In another aspect, the present invention provides a device configured and arranged to execute the method according to the invention.

Brief description of the figures

Figures 1A-1 D show a schematic representation of an exemplary method for adjusting the color value of a batch of paint in a color space.

Detailed description of the invention

The invention is based on a judicious insight that a quick and highly accurate tinting of a batch of paint can be done by first tinting a small sample of paint and using that information including a step of scaling the color correction recipe, in order to calculate a more precise color correction recipe for the whole batch of paint.

Advantages of the present invention include a much more precise tinting of the batch of paint to target color T in fewer steps compared to existing methods. Existing methods are based on iteration and include a series of color correction steps to approach the target color T, typically 3-5 steps. This is especially the case when the stored K and S values for the pigments are out of date or are inaccurate because a certain colorant in the toners (used to prepare the batch of paint) has a deviating color value. In such cases, the same inaccuracy drags on in the iteration steps and cannot provide for a satisfactory color match in few steps.

To the contrary, in the present method, only one color correction step is performed on the batch of paint, which is sufficient for most applications. This is because the color correction recipe calculated for the whole batch already takes into account any deviations between predicted and determined color values that were observed during a separate color correction performed on a small sample of paint from the same batch. The improved recipe is based for a part on a scaled version of the first color correction recipe, which is a unique feature of the present invention.

A batch of paint is typically prepared in accordance with a standard recipe, i.e. by mixing one or more toners and optionally other components (e.g. base paint, reducer, etc.). The batch typically has a large volume, e.g. 1000 liters of paint. Toners typically contain one or more pigments and a binder resin system. Pigments can refer to both solid color pigments and effect pigments. There is normally a limited number of toners, e.g. 2-50, preferably 2-30, more preferably 10-30. In some embodiments the number of toners can be below 10, such as 2-8 or preferably 3-6.

In the method according to the invention, first, a sample of paint is taken from the batch of paint. The sample has a significantly smaller volume compared to the volume of the whole batch of paint. Preferably, the volume of the sample is rather small, e.g. at least 100 times smaller than the batch of paint, more preferably at least 500 times smaller. For example, the sample can have a volume of 1 liter and the batch 1000 liter.

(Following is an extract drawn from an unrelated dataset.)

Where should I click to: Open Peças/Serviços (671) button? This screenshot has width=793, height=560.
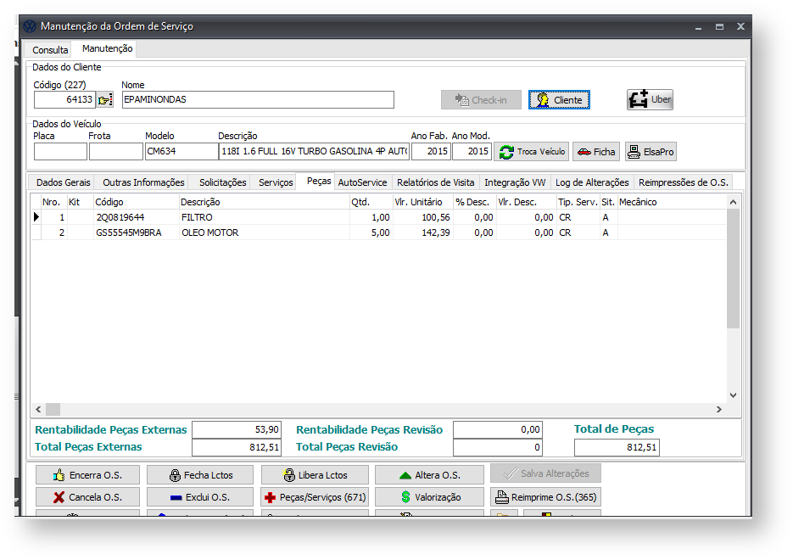click(x=314, y=497)
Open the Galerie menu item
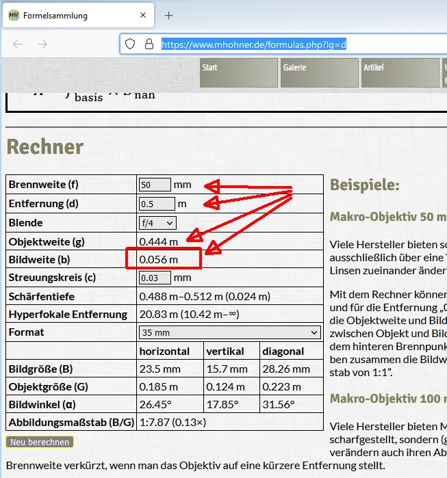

Next, the color A1 of the paint sample is determined, preferably by obtaining a reflectance curve, e.g. spectrophotometrically. Color A1 also represents the color of the whole batch, since the sample was taken from the batch. The color determination can be done on wet or dry paint. Preferably, a test panel is sprayed with the paint from the sample and allowed to dry, after which the color of the dry panel is determined. It is also possible to do color measurements on wet paint samples. From these measurements, the color values of the sample, e.g. L, a, b values of the CIELab color space, can be derived in a way well-known to a person skilled in the art of colorimetry or can be measured directly with an appropriate measuring device. For the ease of reading, “color values” are also referred to as “color” throughout this application. The color space is typically two or three-dimensional space such as RGB, CIELAB, or multi-dimensional (e.g. for effect pigments). Then, color A2 is calculated that is sufficiently close to target color T, that is, within a predetermined tolerance distance AT from target color T in the color space. T is the target color, which can be retrieved from a database containing previous measurements, or it can be determined by obtaining respective reflectance spectra e.g. of an existing panel painted in the target color T. Since there is only a limited number of toners, it is often not possible to obtain any color in the color space and color A2 needs to be calculated as something that can be achieved with the available toners sufficiently close to T. From the plurality of possible colors A2 based on available toners, the closest match with color T is selected as the color A2.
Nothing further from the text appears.